__What you will do__: Exactly as written, output the lines below starting from the first and ending with the line that contains "ローソン (32, 621)"; omit pictures.

─── The input

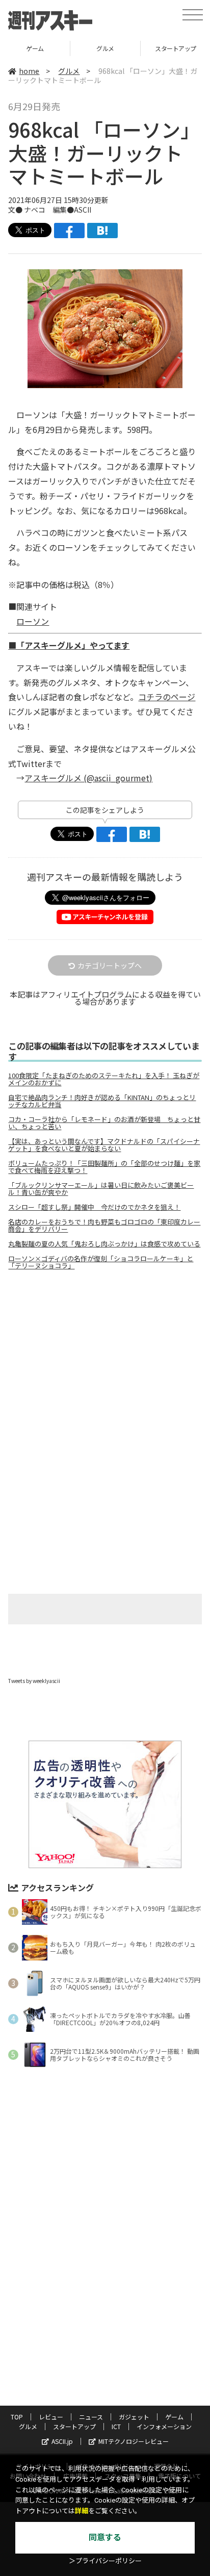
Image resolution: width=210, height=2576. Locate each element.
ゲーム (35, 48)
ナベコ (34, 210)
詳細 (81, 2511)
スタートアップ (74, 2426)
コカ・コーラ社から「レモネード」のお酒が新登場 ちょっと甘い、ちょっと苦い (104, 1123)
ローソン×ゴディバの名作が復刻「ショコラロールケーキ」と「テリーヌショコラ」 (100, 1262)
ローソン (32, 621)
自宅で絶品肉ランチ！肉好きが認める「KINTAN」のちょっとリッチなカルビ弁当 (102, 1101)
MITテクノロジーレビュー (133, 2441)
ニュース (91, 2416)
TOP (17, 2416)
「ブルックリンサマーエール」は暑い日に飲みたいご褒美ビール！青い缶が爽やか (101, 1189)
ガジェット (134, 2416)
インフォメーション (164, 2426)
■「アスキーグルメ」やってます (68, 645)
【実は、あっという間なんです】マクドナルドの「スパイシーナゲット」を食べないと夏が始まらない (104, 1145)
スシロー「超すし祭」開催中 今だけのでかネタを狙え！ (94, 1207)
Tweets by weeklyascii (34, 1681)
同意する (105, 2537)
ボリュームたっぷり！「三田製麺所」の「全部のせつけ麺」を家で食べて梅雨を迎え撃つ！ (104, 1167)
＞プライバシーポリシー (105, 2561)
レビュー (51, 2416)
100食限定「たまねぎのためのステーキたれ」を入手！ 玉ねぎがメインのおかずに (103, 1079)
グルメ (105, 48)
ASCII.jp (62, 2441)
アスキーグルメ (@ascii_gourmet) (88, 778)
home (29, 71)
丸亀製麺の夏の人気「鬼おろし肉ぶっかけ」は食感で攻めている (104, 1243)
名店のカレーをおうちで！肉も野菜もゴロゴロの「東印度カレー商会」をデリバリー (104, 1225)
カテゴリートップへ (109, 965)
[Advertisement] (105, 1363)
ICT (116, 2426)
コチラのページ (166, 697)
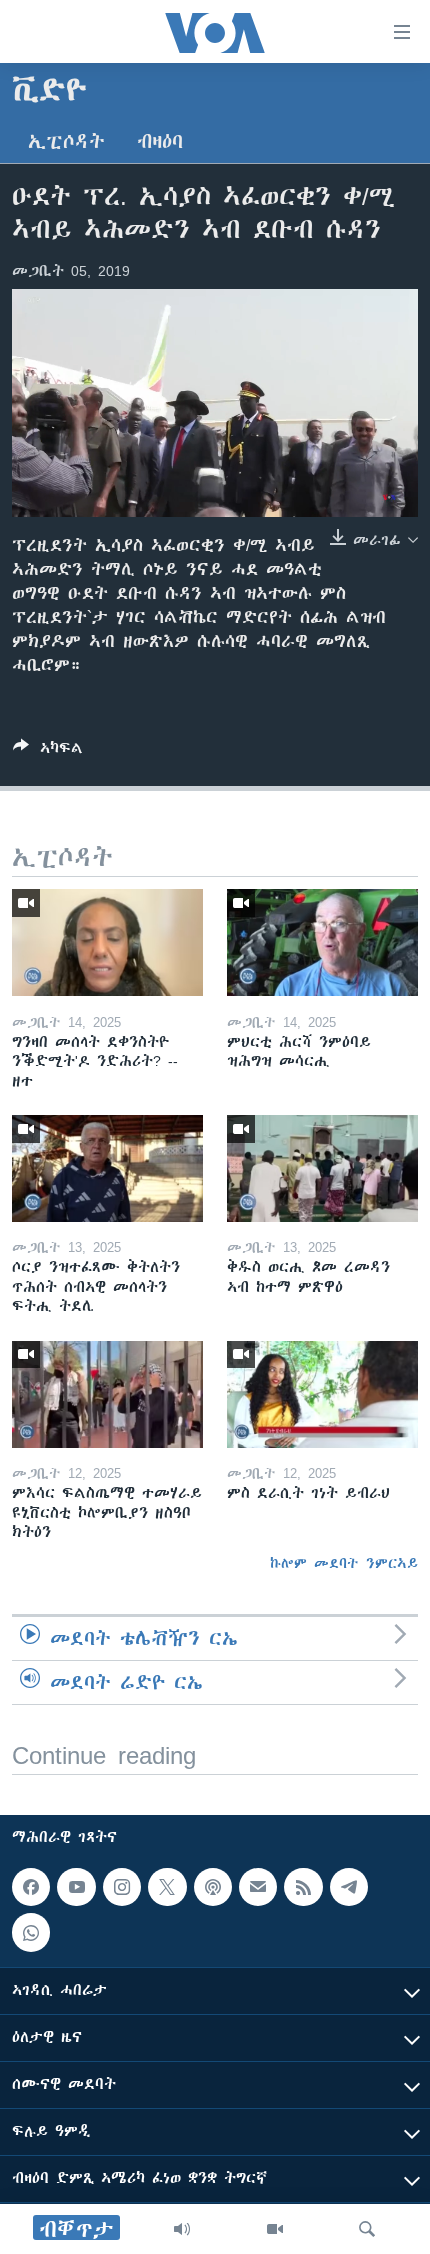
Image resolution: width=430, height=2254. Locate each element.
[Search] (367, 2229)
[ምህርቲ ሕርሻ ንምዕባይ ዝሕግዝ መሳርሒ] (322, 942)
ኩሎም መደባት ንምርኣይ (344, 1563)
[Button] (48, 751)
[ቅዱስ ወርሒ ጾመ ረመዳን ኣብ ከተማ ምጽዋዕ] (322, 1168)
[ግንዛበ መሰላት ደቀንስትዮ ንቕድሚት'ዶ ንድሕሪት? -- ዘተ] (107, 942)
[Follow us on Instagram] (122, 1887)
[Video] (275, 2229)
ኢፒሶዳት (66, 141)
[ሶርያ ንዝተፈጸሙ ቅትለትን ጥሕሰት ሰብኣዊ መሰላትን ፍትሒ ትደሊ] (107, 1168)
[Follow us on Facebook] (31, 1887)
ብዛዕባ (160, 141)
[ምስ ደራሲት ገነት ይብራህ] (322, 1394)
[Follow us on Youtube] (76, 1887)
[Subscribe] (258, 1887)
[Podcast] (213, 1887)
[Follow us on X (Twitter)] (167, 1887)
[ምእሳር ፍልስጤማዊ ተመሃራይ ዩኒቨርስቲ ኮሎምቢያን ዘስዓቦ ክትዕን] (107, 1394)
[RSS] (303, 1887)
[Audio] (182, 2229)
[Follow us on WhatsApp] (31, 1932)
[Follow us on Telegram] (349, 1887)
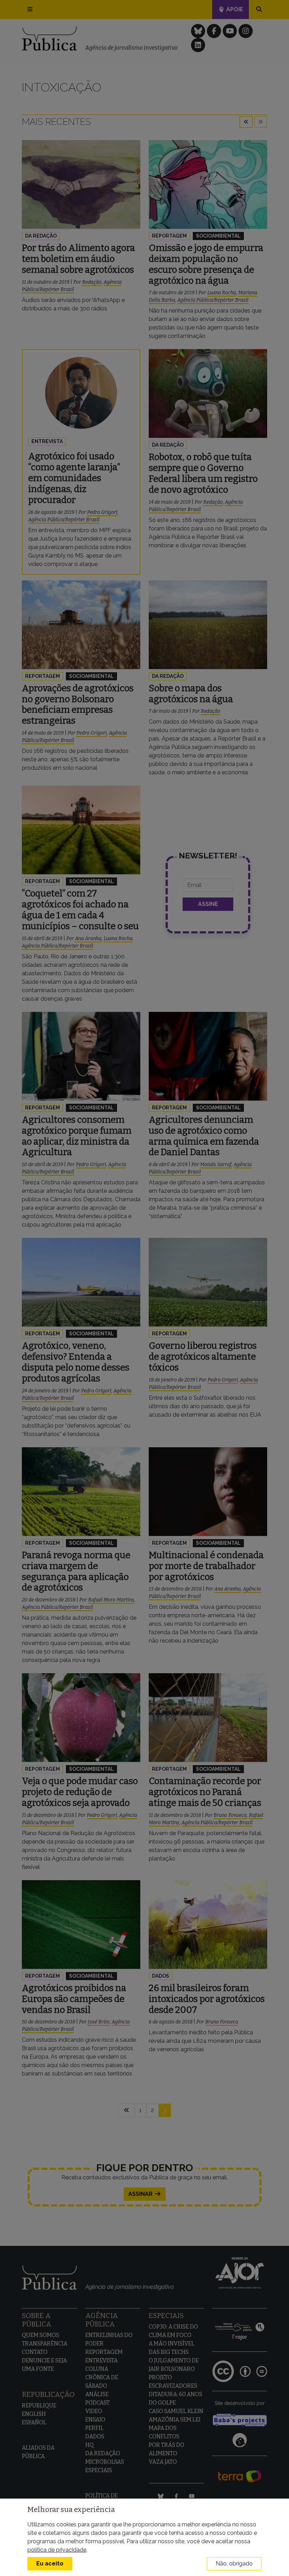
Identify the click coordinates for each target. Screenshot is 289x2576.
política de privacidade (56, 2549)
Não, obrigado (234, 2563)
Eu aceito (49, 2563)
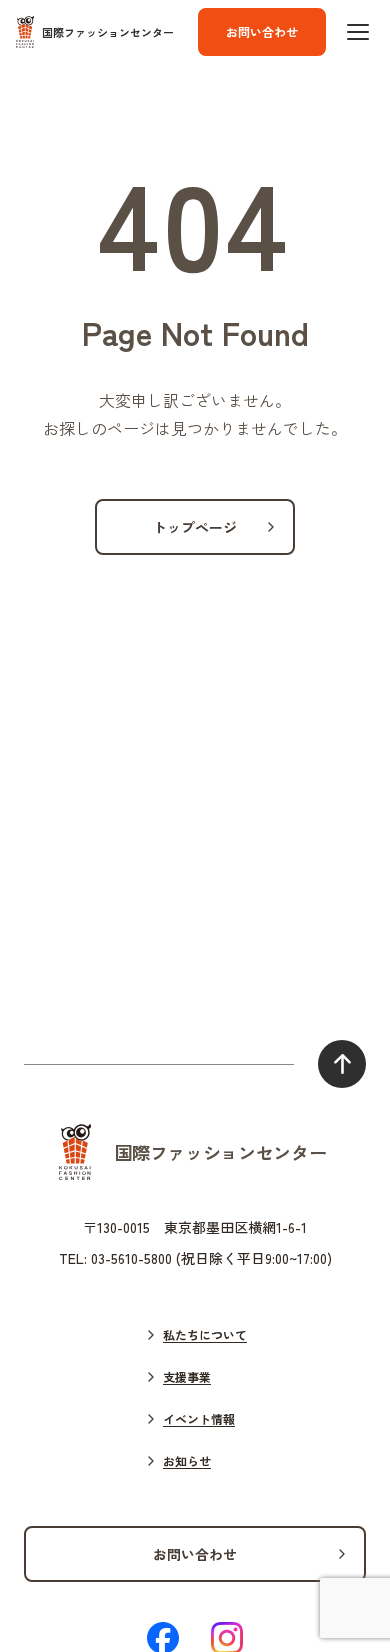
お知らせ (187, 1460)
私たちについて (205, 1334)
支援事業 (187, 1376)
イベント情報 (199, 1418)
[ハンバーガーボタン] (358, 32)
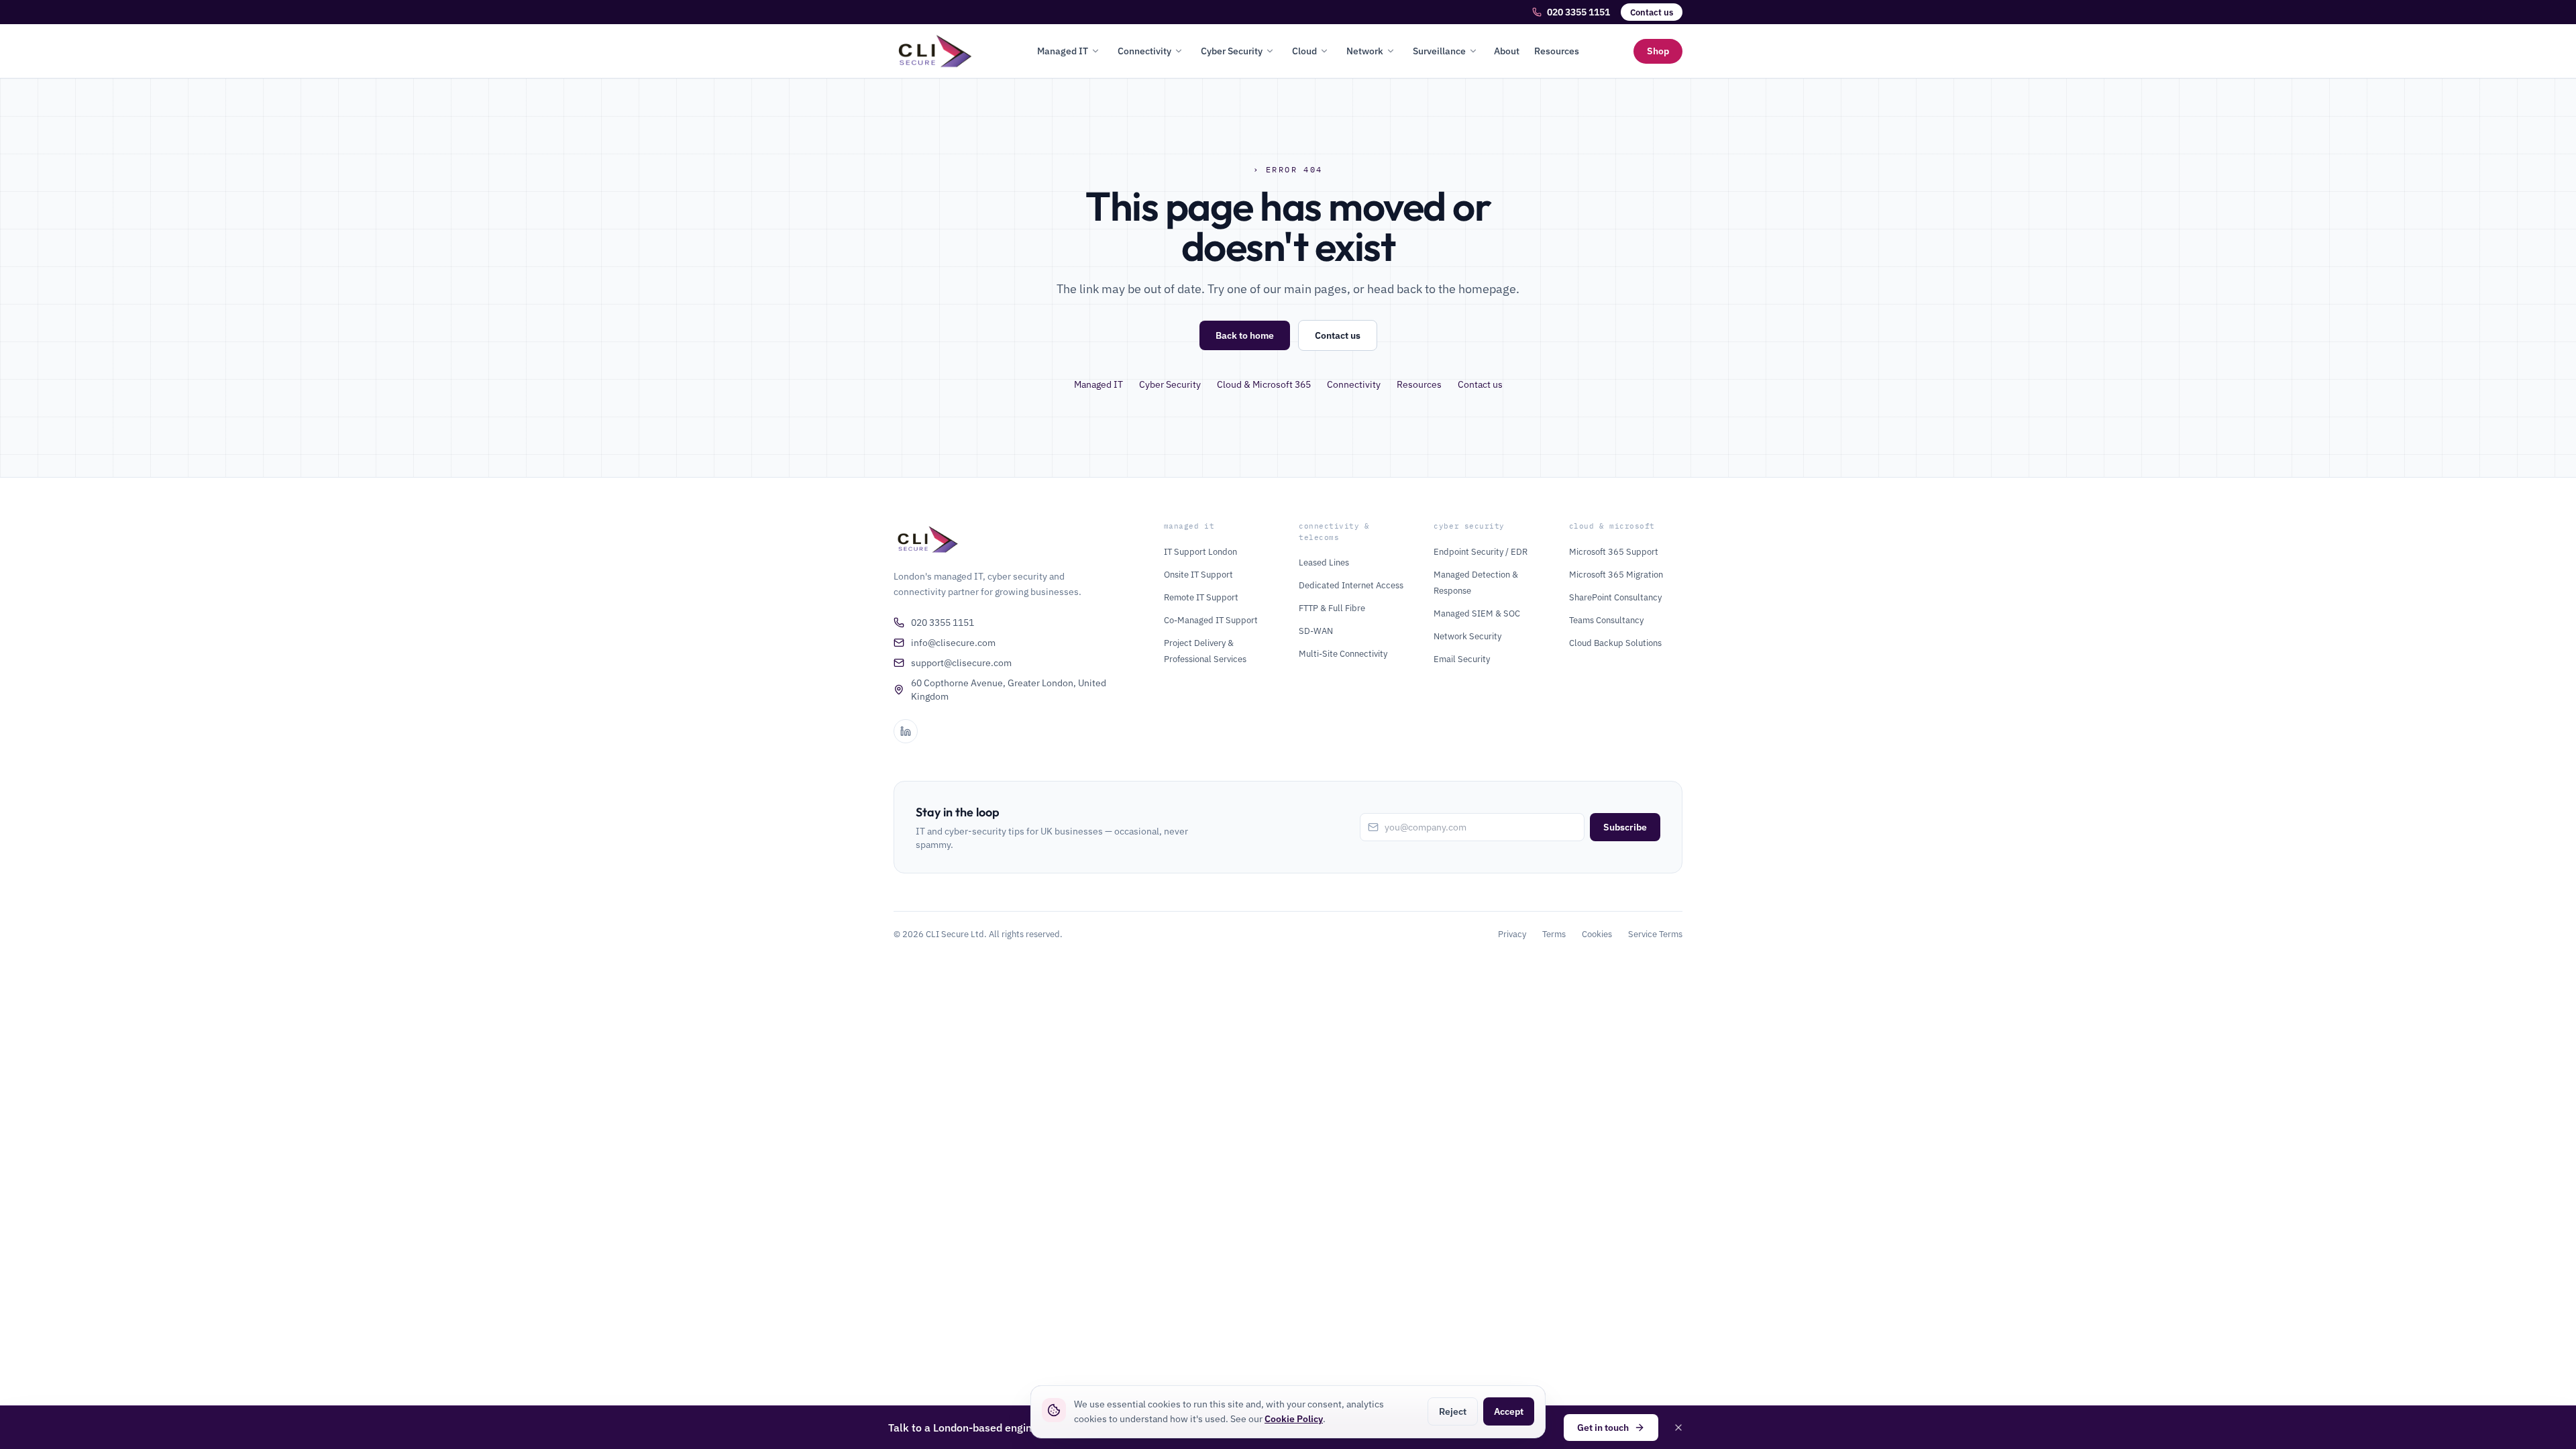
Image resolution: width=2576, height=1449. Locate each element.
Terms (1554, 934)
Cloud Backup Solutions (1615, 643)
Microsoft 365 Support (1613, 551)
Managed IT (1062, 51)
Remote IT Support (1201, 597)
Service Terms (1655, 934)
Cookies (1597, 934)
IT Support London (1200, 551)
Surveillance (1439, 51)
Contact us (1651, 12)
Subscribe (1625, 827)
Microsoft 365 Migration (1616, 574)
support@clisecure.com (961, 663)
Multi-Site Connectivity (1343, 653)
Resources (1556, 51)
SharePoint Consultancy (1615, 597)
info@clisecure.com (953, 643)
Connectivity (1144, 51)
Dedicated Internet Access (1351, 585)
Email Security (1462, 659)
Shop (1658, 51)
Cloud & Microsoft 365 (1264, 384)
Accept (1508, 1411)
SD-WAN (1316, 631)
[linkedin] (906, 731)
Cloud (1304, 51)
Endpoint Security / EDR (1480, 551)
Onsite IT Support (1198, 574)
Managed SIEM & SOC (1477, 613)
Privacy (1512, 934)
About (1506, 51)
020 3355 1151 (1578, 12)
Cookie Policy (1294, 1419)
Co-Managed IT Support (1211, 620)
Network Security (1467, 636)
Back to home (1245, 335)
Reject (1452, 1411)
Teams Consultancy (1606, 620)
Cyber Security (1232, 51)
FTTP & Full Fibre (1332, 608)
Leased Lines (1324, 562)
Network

──────

__The completed task__:
Image resolution: width=210, height=2576. Locate each element.
ゲーム (35, 48)
ナベコ (34, 210)
詳細 (81, 2511)
スタートアップ (74, 2426)
コカ・コーラ社から「レモネード」のお酒が新登場 ちょっと甘い、ちょっと苦い (104, 1123)
ローソン×ゴディバの名作が復刻「ショコラロールケーキ」と「テリーヌショコラ」 (100, 1262)
ローソン (32, 621)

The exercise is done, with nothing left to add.